Search query lands on… Chunk header path
Answer body keywords > Answer
Cited excerpt content > [N] <source name>
Source filename > [N] <source name>
Asked question > Q: <question>

YAML frontmatter (notebook_url, sources array, asked_at) is also indexed as plain text — full-text searchable but not typed.

Path B — JSON sidecar (typed metadata + edges)

For typed metadata in chunks.metadata (queryable via SQL), faceted source names, and cites edges between answer and source files, drop the nblm-answer.yaml mapping into .rtfm/mappings/:

# .rtfm/mappings/nblm-answer.yaml
# yaml-language-server: $schema=https://schemas.roomi-fields.com/rtfm-mapping-v1.json
name: nblm-answer-v1

match:
  schema_url: "https://schemas.roomi-fields.com/nblm-answer-v1.json"
  discriminator:
    type: nblm-answer

chunks:
  - title: "Q: {{ question }}"
    content: "{{ answer.text }}"
    metadata:
      notebook_id: "{{ notebook.id }}"
      notebook_url: "{{ notebook.url }}"
      asked_at: "{{ asked_at }}"

  - foreach: citations
    title: "{{ marker }} {{ source_name }}"
    content: "{{ source_text }}"
    metadata:
      source_name: "{{ source_name }}"
      citation_marker: "{{ marker }}"

edges:
  - relation: cites
    foreach: citations
    target: "{{ source_name }}"
    target_kind: literal

After re-syncing, every .json answer file produces:

  • 1 chunk for question + answer.text (typed metadata: notebook id, URL, date)
  • N chunks for each citation, with source_name and citation_marker in typed metadata
  • cites edges linking the answer to each citation source by name

Now you can write SQL like:

SELECT chunk_id, content
FROM chunks
WHERE json_extract(metadata, '$.source_name') LIKE '%Keller%';

…or use the answer file's notebook_id to group everything from the same notebook.

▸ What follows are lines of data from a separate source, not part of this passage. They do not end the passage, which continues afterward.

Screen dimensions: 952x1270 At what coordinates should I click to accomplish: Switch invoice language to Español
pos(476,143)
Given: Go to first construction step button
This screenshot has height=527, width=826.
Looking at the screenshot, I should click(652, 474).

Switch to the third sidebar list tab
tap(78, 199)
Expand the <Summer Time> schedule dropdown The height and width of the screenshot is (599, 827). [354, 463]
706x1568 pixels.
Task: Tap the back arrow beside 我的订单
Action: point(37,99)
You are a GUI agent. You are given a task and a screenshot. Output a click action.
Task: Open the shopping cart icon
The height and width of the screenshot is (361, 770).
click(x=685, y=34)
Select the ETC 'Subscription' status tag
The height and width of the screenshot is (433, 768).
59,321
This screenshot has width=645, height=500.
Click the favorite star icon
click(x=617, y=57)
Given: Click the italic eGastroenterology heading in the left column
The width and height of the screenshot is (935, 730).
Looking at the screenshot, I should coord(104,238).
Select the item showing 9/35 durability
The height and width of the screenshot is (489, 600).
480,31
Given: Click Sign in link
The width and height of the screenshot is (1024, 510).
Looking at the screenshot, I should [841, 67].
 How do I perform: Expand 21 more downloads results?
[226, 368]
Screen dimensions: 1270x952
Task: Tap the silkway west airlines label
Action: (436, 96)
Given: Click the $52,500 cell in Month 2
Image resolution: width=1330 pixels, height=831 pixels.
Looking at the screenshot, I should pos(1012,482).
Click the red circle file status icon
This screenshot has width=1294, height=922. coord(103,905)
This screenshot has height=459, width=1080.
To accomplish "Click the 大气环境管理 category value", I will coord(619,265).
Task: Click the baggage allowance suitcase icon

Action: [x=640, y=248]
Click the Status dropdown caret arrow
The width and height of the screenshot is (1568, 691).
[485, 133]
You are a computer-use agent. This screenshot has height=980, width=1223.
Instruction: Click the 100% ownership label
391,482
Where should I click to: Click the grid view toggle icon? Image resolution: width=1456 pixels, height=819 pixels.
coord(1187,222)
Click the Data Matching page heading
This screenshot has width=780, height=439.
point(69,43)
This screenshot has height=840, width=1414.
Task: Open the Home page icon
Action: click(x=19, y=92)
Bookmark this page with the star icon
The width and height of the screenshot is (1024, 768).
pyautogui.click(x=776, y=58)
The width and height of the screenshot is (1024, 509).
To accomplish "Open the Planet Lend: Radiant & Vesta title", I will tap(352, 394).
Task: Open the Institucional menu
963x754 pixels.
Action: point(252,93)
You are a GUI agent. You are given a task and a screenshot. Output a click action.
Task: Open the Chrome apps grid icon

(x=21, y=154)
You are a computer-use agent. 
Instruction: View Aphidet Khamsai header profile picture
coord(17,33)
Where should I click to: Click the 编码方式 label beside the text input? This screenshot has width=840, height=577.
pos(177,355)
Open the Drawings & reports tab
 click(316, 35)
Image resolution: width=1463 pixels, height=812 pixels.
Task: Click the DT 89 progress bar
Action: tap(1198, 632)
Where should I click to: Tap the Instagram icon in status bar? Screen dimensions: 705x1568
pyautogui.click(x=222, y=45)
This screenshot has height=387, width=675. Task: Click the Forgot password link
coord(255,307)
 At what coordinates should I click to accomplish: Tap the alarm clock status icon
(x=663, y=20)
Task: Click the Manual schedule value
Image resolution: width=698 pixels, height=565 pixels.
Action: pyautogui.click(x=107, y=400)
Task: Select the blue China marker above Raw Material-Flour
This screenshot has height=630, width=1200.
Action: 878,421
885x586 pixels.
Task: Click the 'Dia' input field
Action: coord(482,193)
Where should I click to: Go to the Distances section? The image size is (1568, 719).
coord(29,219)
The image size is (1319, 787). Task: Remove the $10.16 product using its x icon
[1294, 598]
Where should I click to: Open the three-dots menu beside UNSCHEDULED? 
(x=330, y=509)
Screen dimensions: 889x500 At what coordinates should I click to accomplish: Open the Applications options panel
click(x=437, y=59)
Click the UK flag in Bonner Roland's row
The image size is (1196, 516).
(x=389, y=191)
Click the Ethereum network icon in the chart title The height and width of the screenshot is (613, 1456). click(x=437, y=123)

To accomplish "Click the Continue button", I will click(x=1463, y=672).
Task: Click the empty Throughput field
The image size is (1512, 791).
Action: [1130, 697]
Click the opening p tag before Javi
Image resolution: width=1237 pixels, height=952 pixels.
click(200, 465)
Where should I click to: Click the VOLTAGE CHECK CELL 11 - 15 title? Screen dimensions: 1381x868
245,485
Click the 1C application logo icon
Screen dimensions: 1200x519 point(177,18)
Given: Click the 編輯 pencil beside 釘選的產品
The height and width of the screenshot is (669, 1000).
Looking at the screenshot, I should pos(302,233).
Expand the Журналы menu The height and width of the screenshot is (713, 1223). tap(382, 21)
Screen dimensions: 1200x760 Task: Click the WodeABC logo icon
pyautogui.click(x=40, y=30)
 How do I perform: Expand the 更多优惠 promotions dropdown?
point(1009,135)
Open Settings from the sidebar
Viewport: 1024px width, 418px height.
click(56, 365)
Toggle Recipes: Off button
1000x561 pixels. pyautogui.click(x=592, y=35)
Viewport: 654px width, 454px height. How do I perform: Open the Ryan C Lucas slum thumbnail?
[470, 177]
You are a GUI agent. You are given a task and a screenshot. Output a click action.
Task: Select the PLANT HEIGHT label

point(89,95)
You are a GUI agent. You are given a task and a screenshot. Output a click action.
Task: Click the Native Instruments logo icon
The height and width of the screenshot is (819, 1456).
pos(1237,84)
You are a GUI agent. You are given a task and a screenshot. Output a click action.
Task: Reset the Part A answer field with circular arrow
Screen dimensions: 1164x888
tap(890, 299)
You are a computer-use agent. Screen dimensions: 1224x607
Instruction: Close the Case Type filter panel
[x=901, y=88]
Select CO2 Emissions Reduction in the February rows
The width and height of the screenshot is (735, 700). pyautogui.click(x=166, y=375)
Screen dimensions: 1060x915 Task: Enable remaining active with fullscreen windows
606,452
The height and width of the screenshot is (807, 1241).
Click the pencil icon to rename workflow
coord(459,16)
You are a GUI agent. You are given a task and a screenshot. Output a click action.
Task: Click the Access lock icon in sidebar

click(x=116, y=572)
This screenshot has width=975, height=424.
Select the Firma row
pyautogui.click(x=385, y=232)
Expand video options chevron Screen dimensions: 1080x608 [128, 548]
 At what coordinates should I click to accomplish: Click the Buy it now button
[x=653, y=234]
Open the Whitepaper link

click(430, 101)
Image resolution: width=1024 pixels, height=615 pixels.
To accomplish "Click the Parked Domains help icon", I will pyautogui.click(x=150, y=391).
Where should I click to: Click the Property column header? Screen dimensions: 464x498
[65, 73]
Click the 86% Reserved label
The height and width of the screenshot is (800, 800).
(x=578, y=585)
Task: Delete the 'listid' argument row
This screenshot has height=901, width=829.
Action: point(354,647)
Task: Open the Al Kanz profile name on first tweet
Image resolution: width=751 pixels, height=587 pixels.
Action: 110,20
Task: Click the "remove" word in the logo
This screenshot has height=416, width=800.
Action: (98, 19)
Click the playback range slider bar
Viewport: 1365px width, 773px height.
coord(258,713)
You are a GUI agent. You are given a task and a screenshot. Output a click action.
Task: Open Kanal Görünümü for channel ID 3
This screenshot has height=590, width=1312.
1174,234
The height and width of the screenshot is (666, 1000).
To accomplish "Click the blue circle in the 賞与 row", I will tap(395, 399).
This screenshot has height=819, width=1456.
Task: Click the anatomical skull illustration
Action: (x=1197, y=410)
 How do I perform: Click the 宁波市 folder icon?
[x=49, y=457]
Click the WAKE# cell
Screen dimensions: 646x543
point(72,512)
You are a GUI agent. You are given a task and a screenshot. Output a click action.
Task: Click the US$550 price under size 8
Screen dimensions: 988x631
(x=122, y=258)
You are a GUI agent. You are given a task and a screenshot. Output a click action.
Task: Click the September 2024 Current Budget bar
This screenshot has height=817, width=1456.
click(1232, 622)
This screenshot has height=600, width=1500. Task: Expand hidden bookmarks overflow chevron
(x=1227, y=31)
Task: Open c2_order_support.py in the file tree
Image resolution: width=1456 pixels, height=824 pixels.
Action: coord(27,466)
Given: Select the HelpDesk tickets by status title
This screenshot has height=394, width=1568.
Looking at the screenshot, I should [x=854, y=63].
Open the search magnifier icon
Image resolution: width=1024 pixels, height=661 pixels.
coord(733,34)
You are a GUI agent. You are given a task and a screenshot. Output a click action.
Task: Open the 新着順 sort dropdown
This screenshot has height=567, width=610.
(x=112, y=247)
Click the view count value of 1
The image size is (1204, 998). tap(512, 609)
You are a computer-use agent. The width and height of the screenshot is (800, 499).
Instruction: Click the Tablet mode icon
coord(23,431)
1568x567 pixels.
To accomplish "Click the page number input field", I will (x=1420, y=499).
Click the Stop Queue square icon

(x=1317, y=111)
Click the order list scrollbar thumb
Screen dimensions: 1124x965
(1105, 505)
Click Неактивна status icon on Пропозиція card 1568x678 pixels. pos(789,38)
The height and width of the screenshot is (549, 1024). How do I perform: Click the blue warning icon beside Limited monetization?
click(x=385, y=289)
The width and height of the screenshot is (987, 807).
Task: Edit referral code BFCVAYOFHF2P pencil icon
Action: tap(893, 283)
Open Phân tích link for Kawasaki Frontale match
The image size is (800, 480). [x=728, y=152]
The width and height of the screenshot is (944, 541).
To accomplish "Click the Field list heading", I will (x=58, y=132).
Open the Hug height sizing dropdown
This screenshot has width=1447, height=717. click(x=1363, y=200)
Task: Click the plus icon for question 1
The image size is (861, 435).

See the full JSON Schema Mappings reference for mapping syntax — target_kind, nested discriminators, multi-foreach chunks, etc.

[Once per notebook, periodic]
  CLI agent generates exhaustive question set
    → notebooklm-mcp /batch-to-vault → vault/*.md + vault/*.json

[At will, unlimited, offline, ~ms]
  Agent → rtfm_search → rtfm_expand → answer

Generate batches when knowledge changes (new sources added to the notebook, old answers stale). Query through RTFM the rest of the time. NotebookLM's 50/day quota becomes irrelevant.

Which path should I use?

If you… Use
just want it to work Path A (markdown)
want to filter results by source name Path B (JSON + mapping)
want a graph of answers ↔ sources Path B + index the cited PDFs too
are not sure Path A first, then add Path B if you hit a limit

Both paths can coexist — the markdown and JSON files are independent and search results are deduplicated by content hash.

Notes on the cites edge

The mapping above produces cites edge candidates. RTFM's edge resolver currently materializes import, link, and include relations into the edges table; custom relations like cites pass through extract_edges but are not yet stored. If the cited PDFs are themselves indexed in RTFM, the resolver will be extended to match cites targets by filename — track [issue #TBD] for status.

In the meantime, citation source names are queryable via chunks.metadata.source_name, which covers most retrieval needs without a graph.